Der 25-Jährige entschuldigt sich
Vor Gericht entschuldigte sich der Angeklagte bei allen Opfern, die als Zeugen ausgesagt hatten. Er wisse nicht, warum er das getan habe, es tue ihm leid. In einer zu Beginn von seiner Anwältin verlesenen Einlassung räumte er die Taten ein, er bekannte aber auch, wegen des konsumierten Alkohols keine Erinnerungen mehr zu haben. Offen blieb, ob er in der Auseinandersetzung mit den beiden Passanten Mitte Dezember einen Schlagring einsetzte oder nicht.
Seine Anwältin sah den Einsatz des Schlagrings als nicht erwiesen an, Staatsanwalt Tobias Scherm und letztlich das Gericht aber schon. Entscheidend aber war dies nicht, denn in der Verständigung, zu der sich das Gericht mit der Staatsanwaltschaft und der Verteidigerin einigte, wurde diese Frage bewusst ausgeklammert.
Verständigung vor Gericht
Der von Stefanie Hauser vorgegebene Verständigungsrahmen lag zwischen eineinhalb und zwei Jahren Haft auf Bewährung. Staatsanwalt Tobias Scherm plädierte unter Zurückstellung erheblicher Bedenken auf ein Jahr und zehn Monate Haft auf Bewährung. Verteidigerin Katharina Kübler kam auf ein Jahr und sechs Monate. Das Gericht blieb letztlich genau dazwischen.

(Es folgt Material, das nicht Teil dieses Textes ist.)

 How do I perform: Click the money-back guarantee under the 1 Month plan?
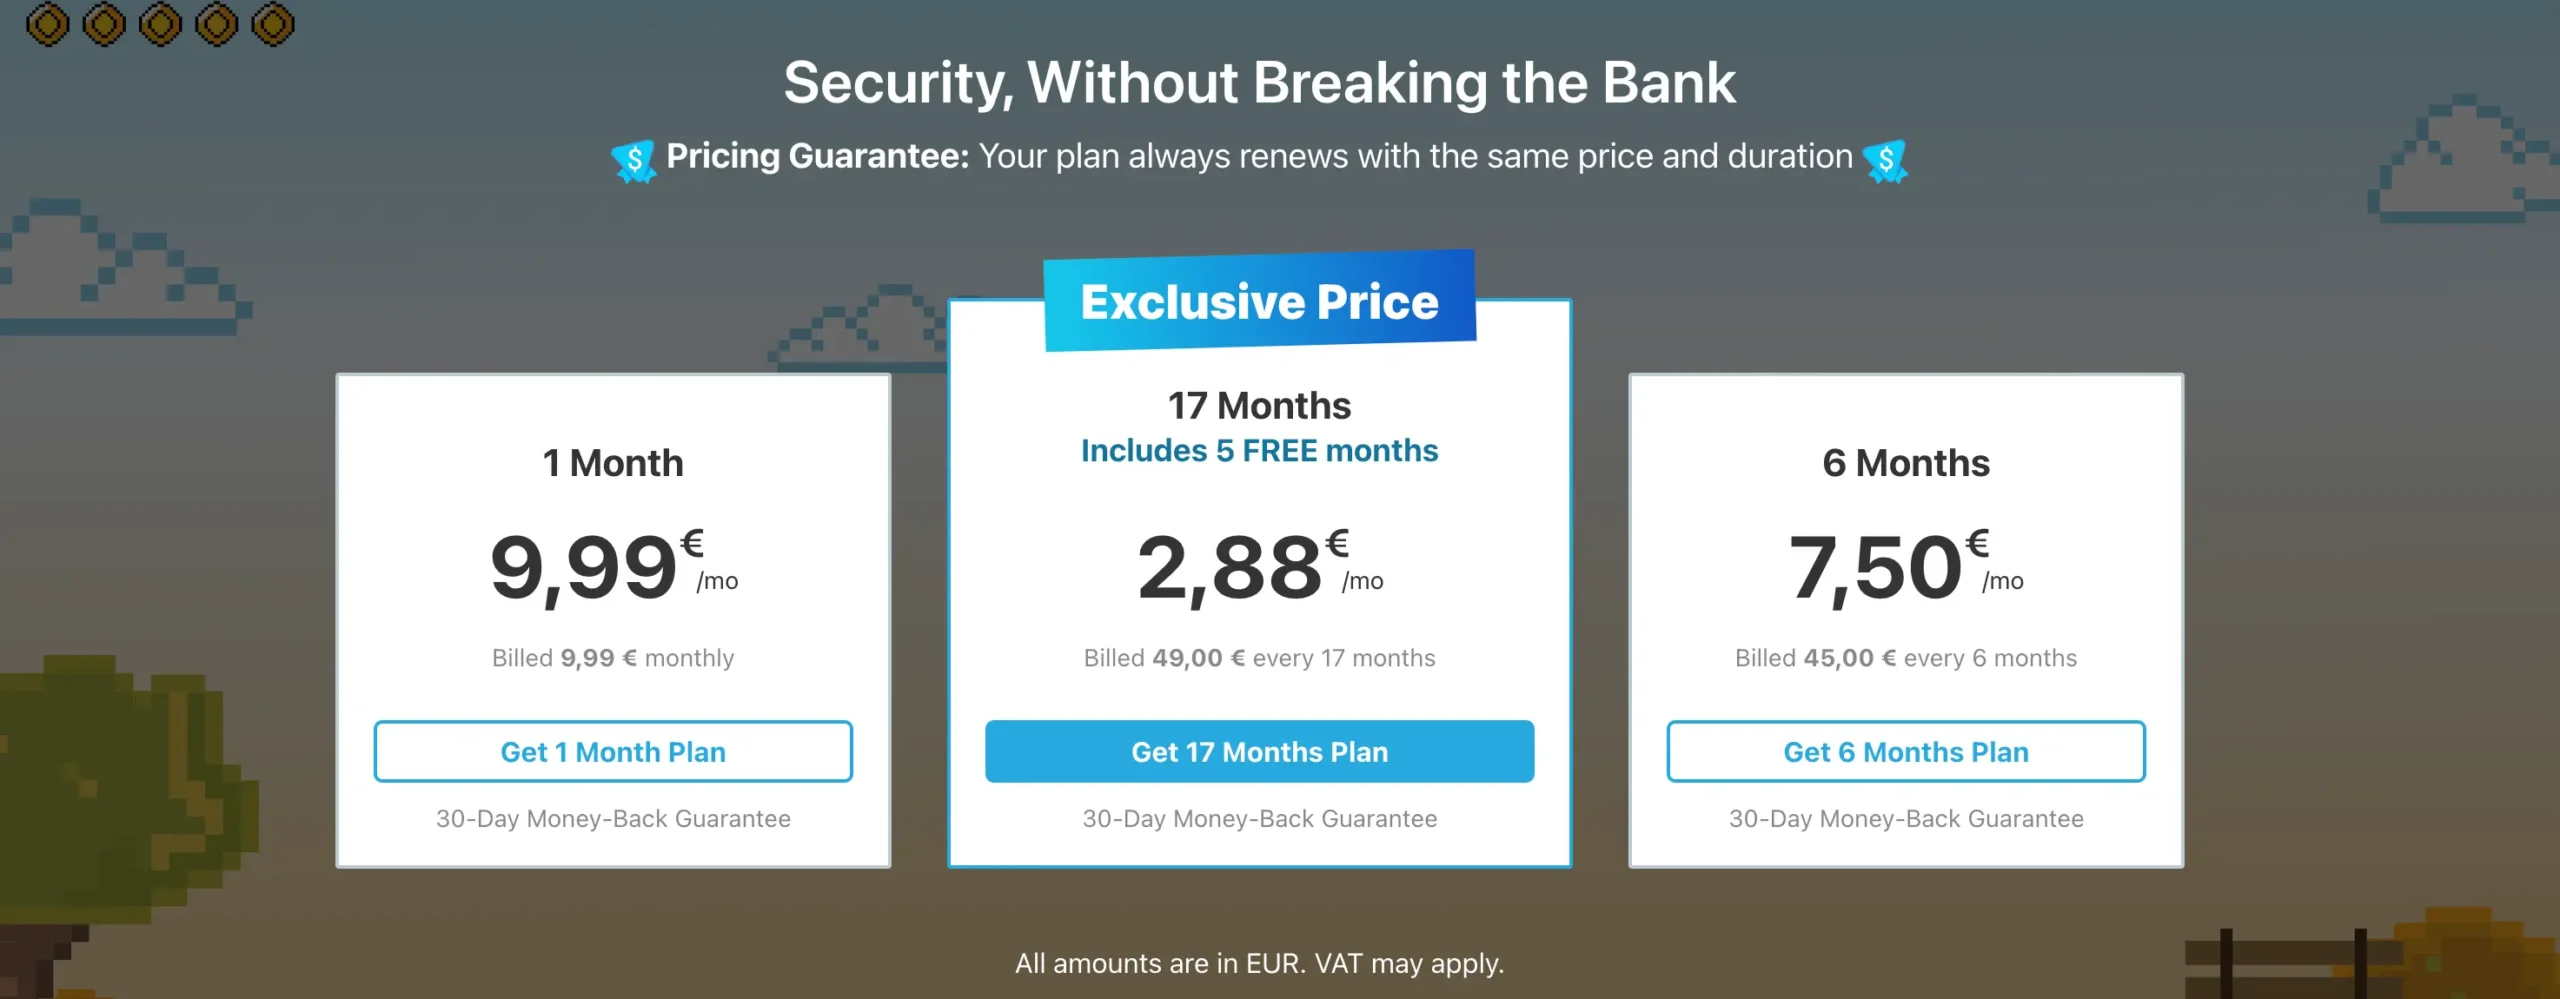click(x=613, y=819)
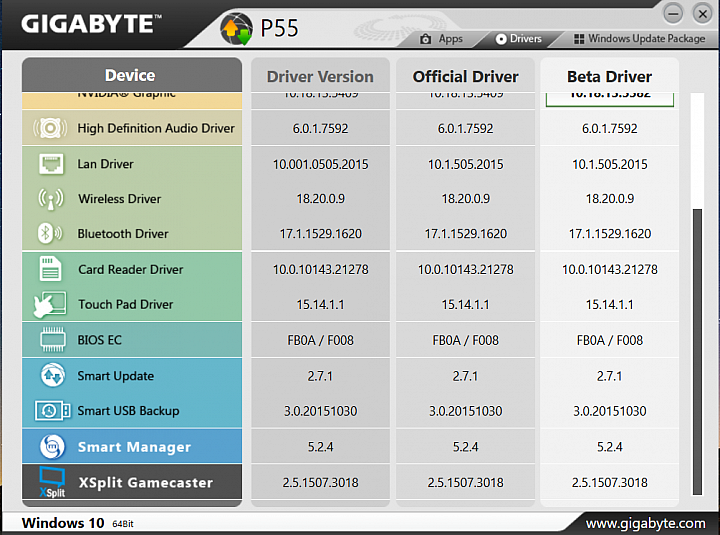Click the Wireless Driver antenna icon

(x=51, y=199)
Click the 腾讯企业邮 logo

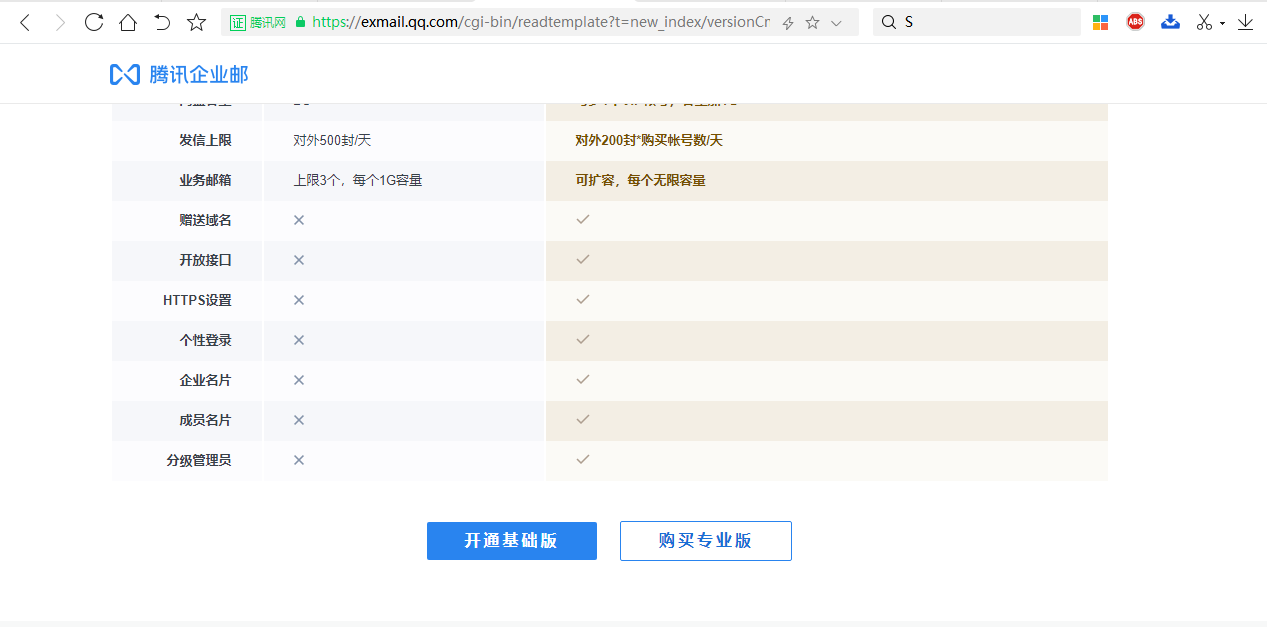click(x=180, y=73)
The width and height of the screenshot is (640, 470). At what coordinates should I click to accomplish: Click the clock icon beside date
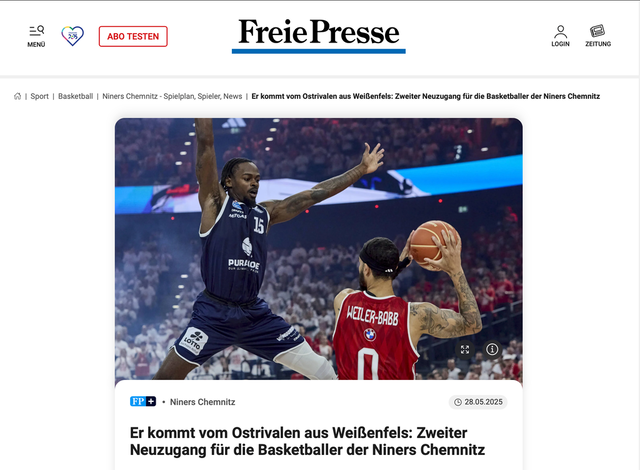[458, 402]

Zur Verständigung kam es, weil der auf der Straße im Wiesental lebensbedrohlich verletzte Zeuge nicht erschien, sondern in Bulgarien weilt. Die Alternative zur Verständigung wäre eine möglicherweise nicht unerhebliche Verzögerung mit drohender kompletter Neuaufnahme des Verfahrens gewesen. Dies hätte die belastende U-Haft für den Angeklagten verlängert, aber möglicherweise keine neuen Erkenntnisse gebracht.